1. In a young patient, athlete, with development of UE DVT and symptoms consistent with chronic PE, like SOB and even hemoptysis, and perhaps CT findings of what could be old consolidated blood in dependent parts of the lung, think paget-schroetter syndrome. Hypertrophy of the anterior scalene or subclavian muscle, and/or excessive movement of the clavicle and first rib against the axillary v, (i.e. in young athletes like baseball pitchers or mechanics who have their hands up a lot). Repetitive crushing of the vein leads to vessel inflammation, damage, and eventually intimal hypertrophy. The tissue surrounding the vessel, normally loose, can become fibrotic and further worsen damage.(J Vasc Surg)
2. Treatment for paget-schroetter is generally agreed to be anticoagulation followed by surgery to remove first rib and anterior scalene. Surgery is the definitive treatment; without it, the symptoms/clots inevitably recur. They used to wait 6 mos before surgery, but there's some data out now that it can be done immediately upon diagnosis with no difference in outcome. With regard to how to manage the clot/prevent more thrombosis before definitive surgical treatment, one retrospective study out of Hopkins (n=110) compared endovascular intervention (thrombolysis/venoplasty) and vs medical management (usu warfarin, sometimes lovenox) before surgery, and found no difference in eventual outcomes. (J vasc surg) Of course as a retrospective chart review study at a big referral center, there was neither randomization nor homogeneity in the type or duration of intervention. Stent/balloon angioplasty usually leads to worse outcomes, as it creates an even more thrombogenic surface that will inevitably clot off again; (Ann thorac surg).
3. Acyclovir hits the kidneys really hard (crystallizing in the tubules) so if you're going to give it, blast the patient with IV fluids to get it out and increase solubility, and do not use any other drug that harms the kidneys like NSAIDs. I.e. even if they're spiking past 104 and you're maxed out on acetaminophen (15mg/kg in kids q4, 90mg/kg/day), do not give NSAIDs. Treating fever is a comfort thing anyways; even up to 104, there's little evidence that it leads to increased morbidity or mortality.
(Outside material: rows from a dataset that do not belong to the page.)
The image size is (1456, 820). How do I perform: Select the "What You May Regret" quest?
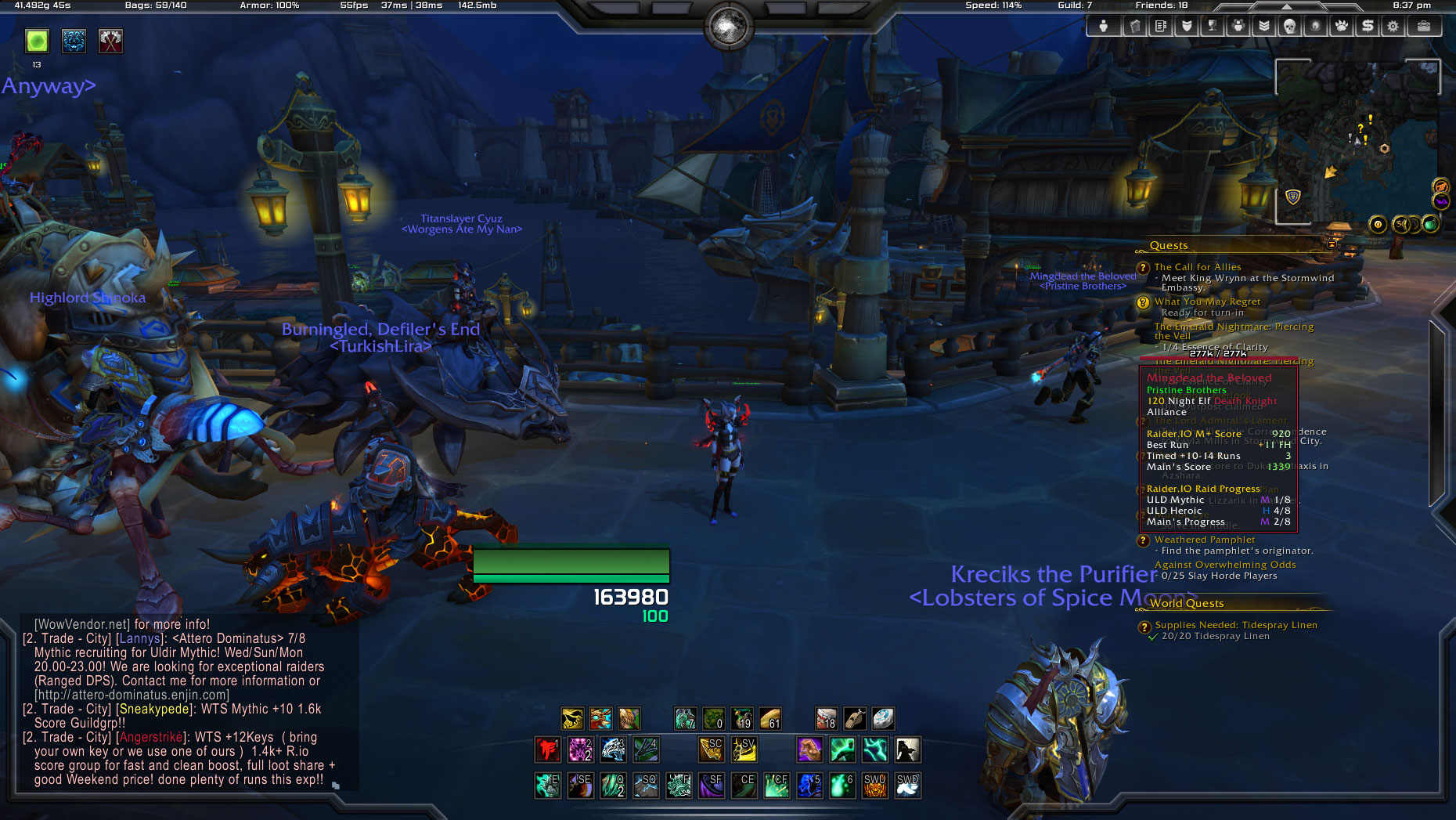pos(1207,302)
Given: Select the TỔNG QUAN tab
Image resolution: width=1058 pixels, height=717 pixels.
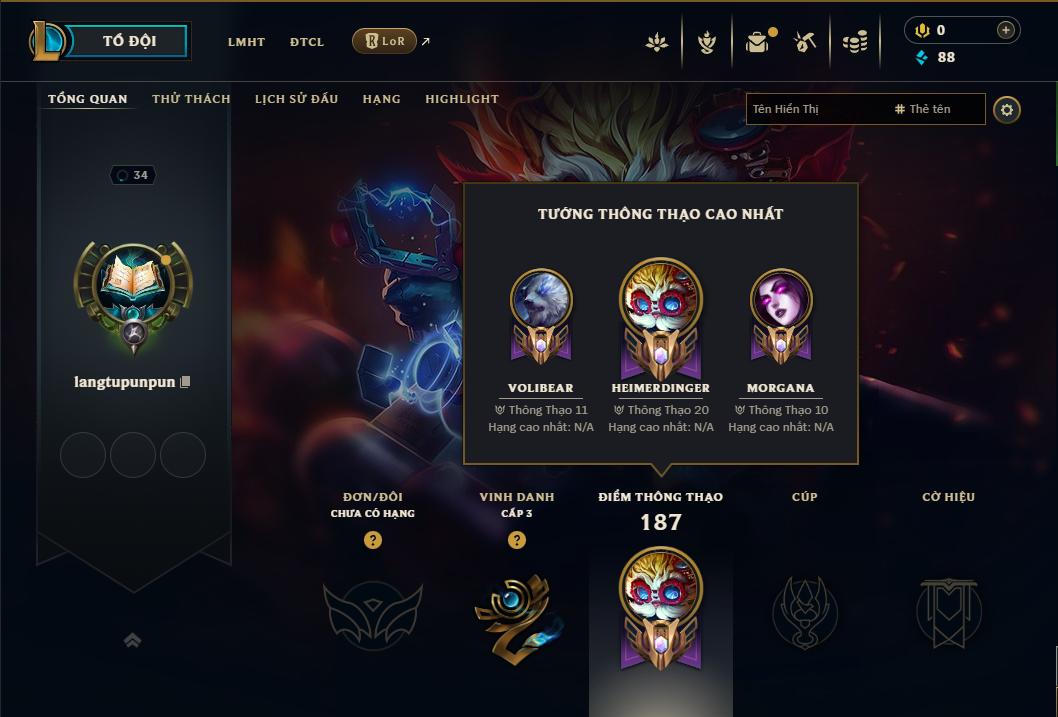Looking at the screenshot, I should tap(88, 99).
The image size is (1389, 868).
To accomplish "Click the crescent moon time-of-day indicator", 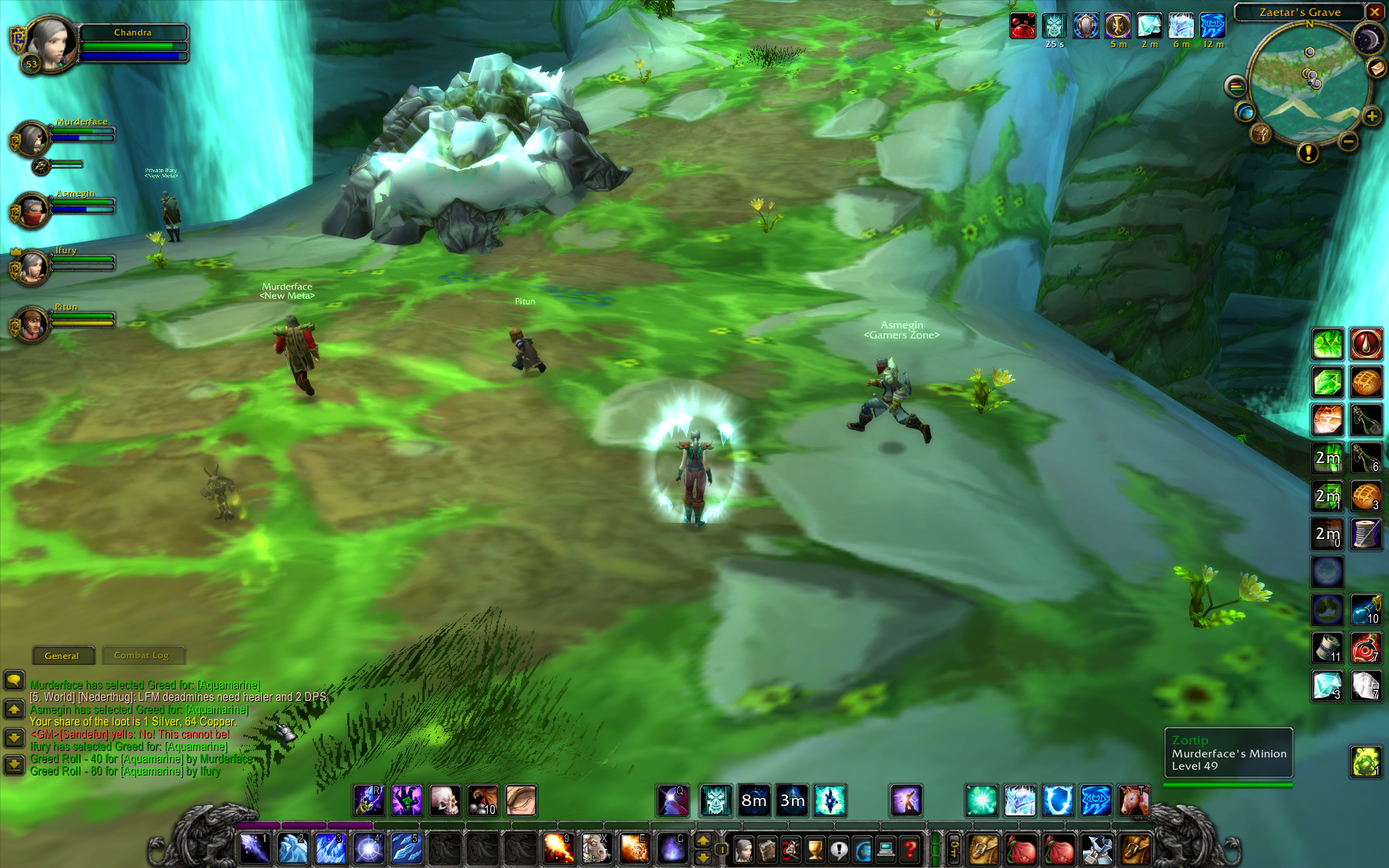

4. If a newborn is at high risk for kernicterus due to UCB, you can give them light therapy, which is a blue-light (560nm). You can give them one lamp at 65uW, or two lamps, and/or a reflective blanket to lie on. Absolute contraindication for phototherapy: porphyria cutanea tarda. If their UCB is really high (ballpark >25, although it depends on age), you can exchange transfuse.
5. Bhutani nomogram scale (for bili) doesn't reliably begin until around 24 hours of age, so measurements earlier than that will not find clinical correlates on this scale.
6. Major risk factors for kernicterus (i.e. factors that can cause your bili to go up high, or increase suddenly):
--Sepsis & associated factors: temperature instability (esp hypothermia since many newborns can't mount a fever), lethargy/hypotonia, acidosis
--G6PD
--Hypoalbuminemia (<3). You don't want to just infuse albumin-- too much colloidal infusion will dry out tissues by drawing all the fluid intravascularly, also the increased intravascular pressures will damage friable/sensitive vessels in lungs and brain and may lead to pulm or cerebral edema.
--ABO incompatibility (def exchange transfuse to get mom's antibodies out)
--Perinatal hypoxia-- i.e. nuchal cord.
7. Minor risk factors:
--Family hx
--Race
--Bleeds-- i.e. cephalohematoma
--IDM (polycythemia)
--many others
8. Wait 1-10 minutes between albuterol inhaler treatments: the first one gets the bronchioles open, so the second can go further. 4 puffs of MDI/spacer = 1 neb
9. Serologies for coxsackie are an inefficient allocation of limited hospital resources: there are dozens of variants of coxsackie that you have to send for, plus sensitivity and specificity are not great. If you really want an answer, you're better off with a PCR or a viral culture (takes forever).
10. Neck/Axillary LAD more likely viral, inguinal more likely bacterial.